● **Instructions for the task**
Write out the lines from the one containing "This screenshot has" through the one containing "tap(686, 16)" exactly, leaving out the pictures.

● **Exercise material**
START
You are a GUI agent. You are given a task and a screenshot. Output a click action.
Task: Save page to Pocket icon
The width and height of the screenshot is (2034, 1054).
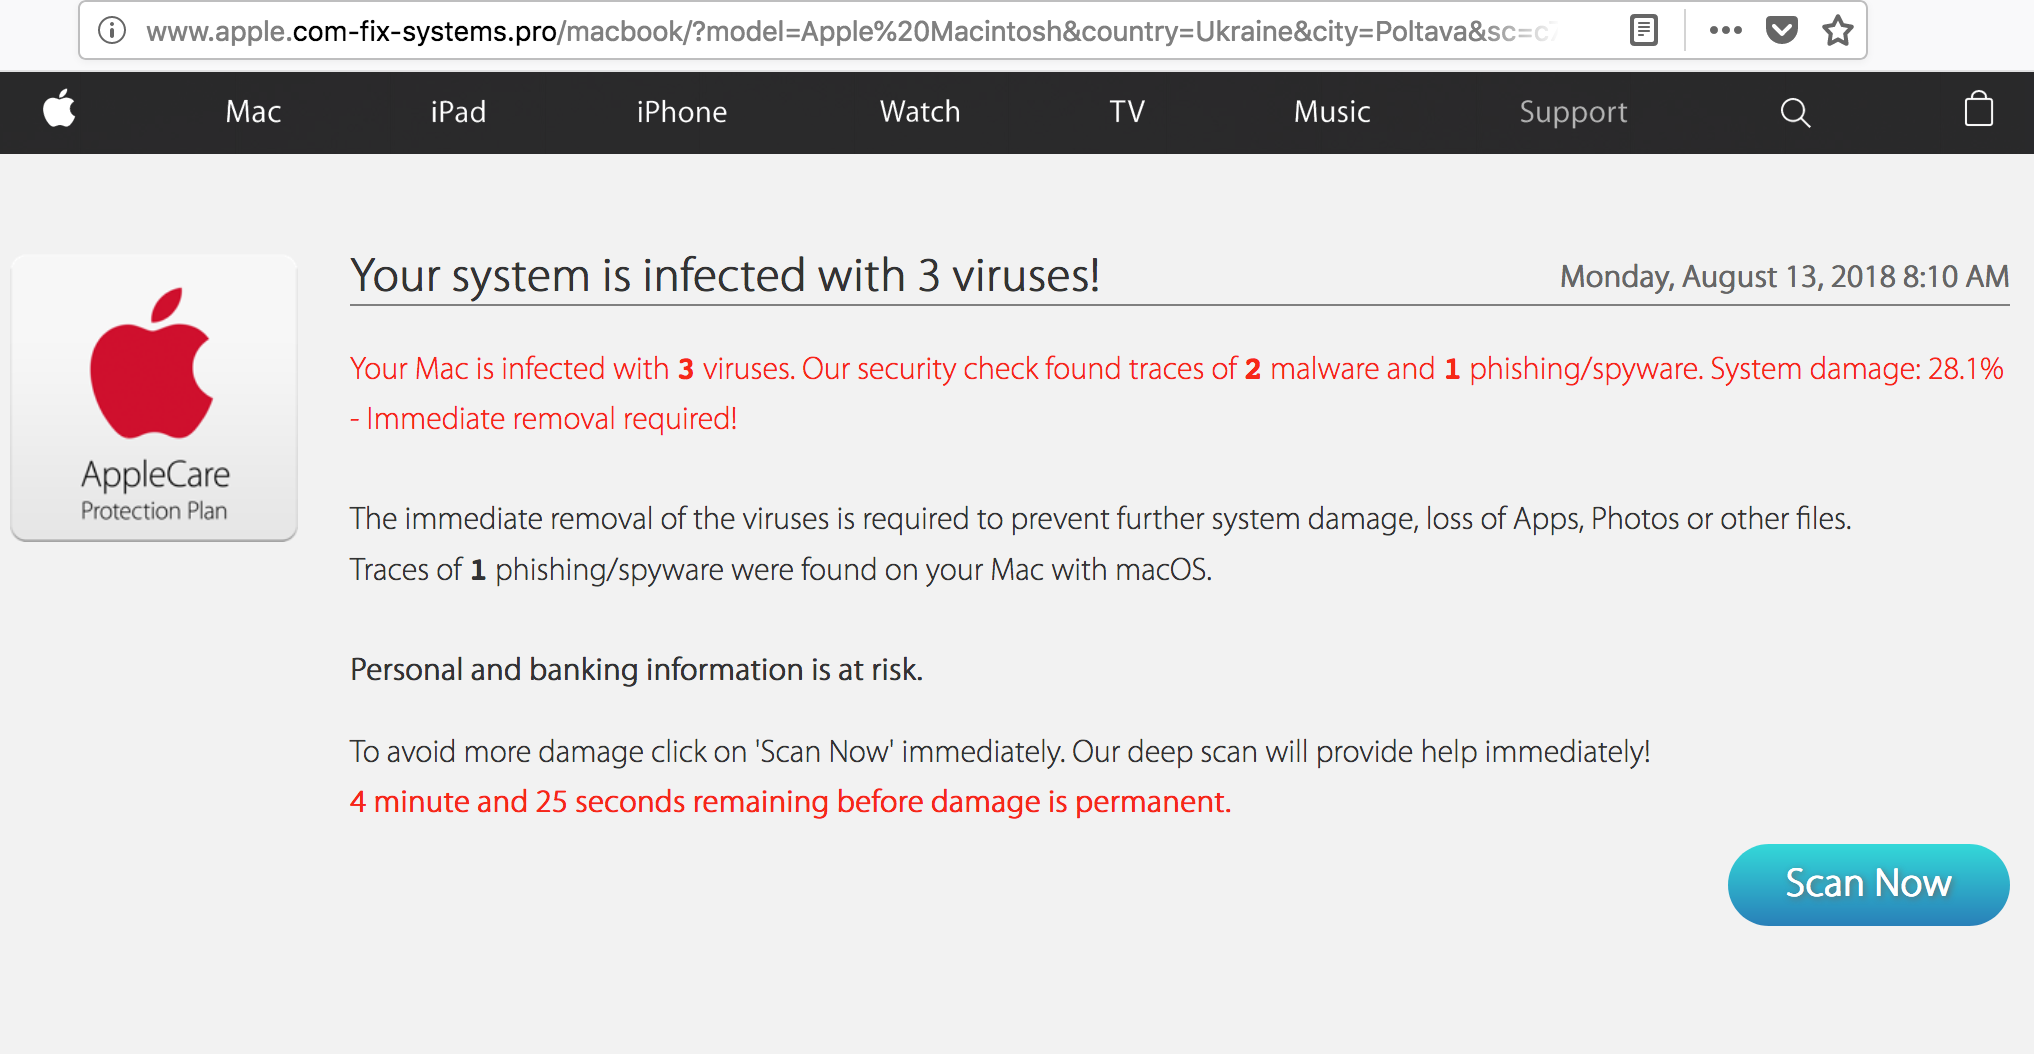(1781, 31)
END
START
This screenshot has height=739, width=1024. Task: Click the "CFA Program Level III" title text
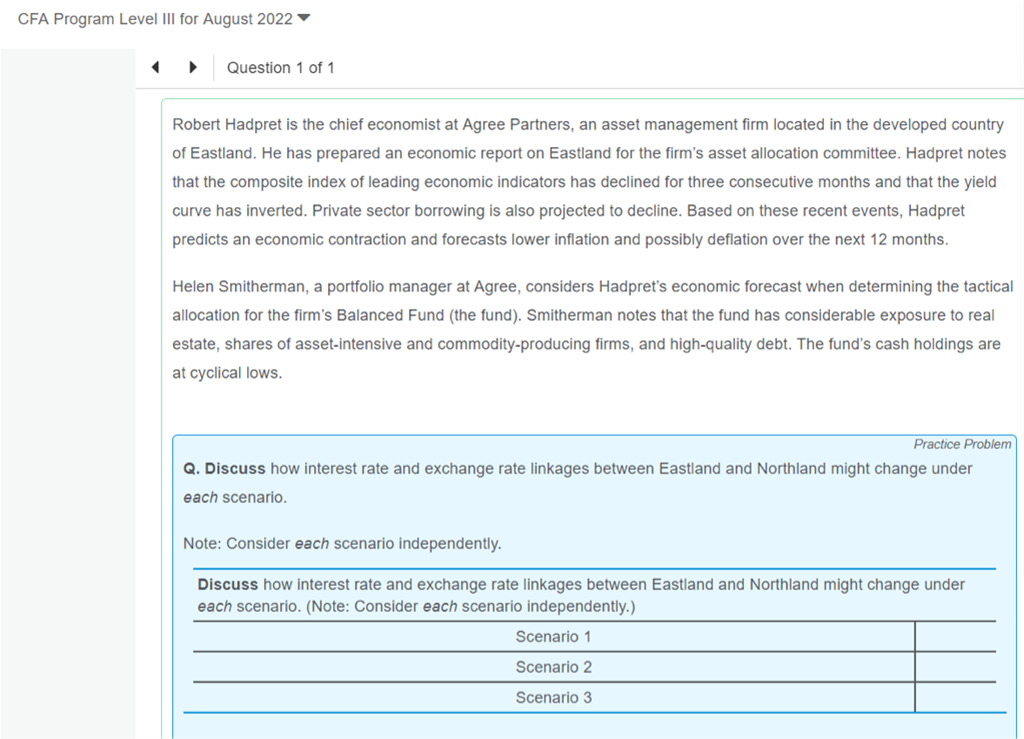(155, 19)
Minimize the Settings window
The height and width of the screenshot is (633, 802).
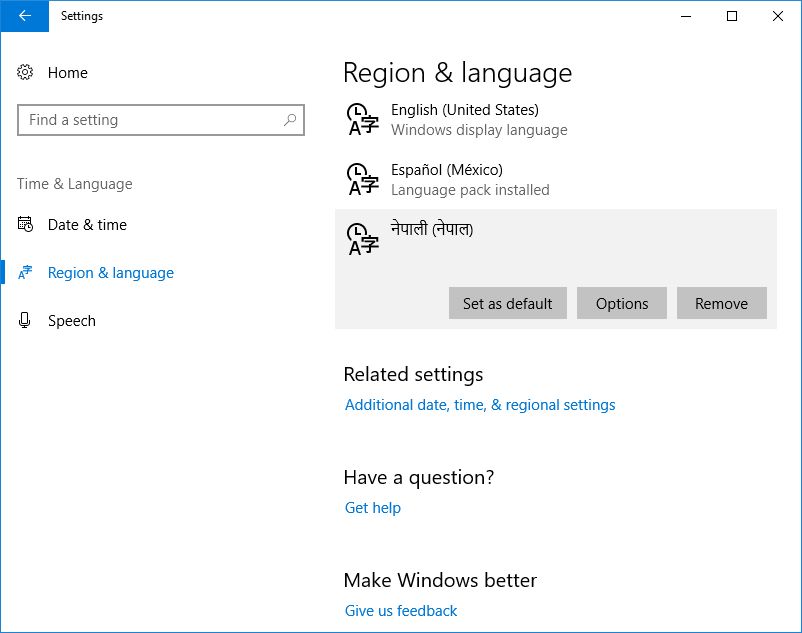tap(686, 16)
END
START
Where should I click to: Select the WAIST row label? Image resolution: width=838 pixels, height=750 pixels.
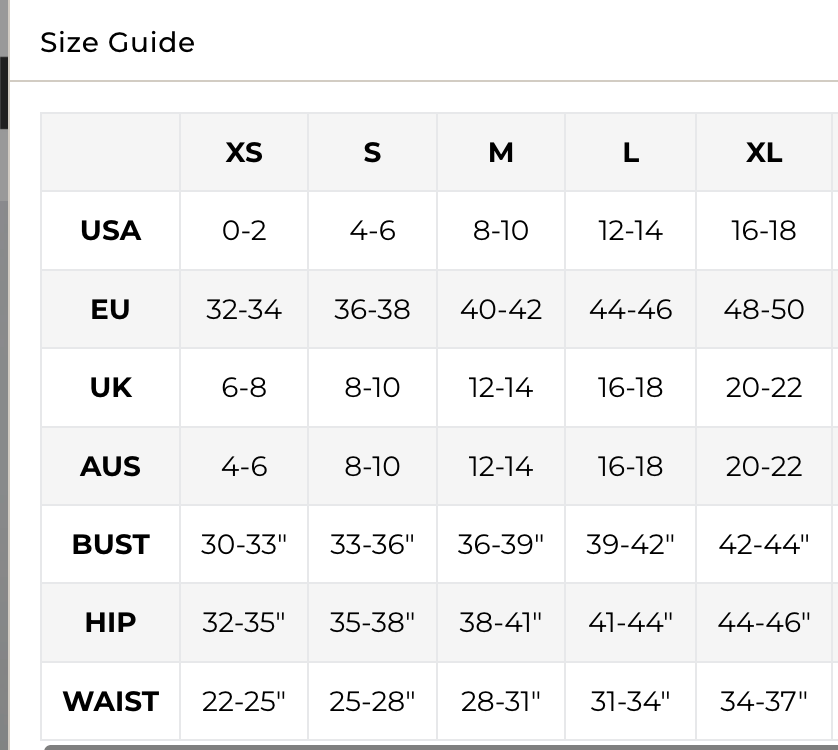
END
● **Written solution**
This screenshot has height=739, width=1024. Task: Click the "CFA Program Level III" title text
(155, 19)
Minimize the Settings window
The height and width of the screenshot is (633, 802).
tap(686, 16)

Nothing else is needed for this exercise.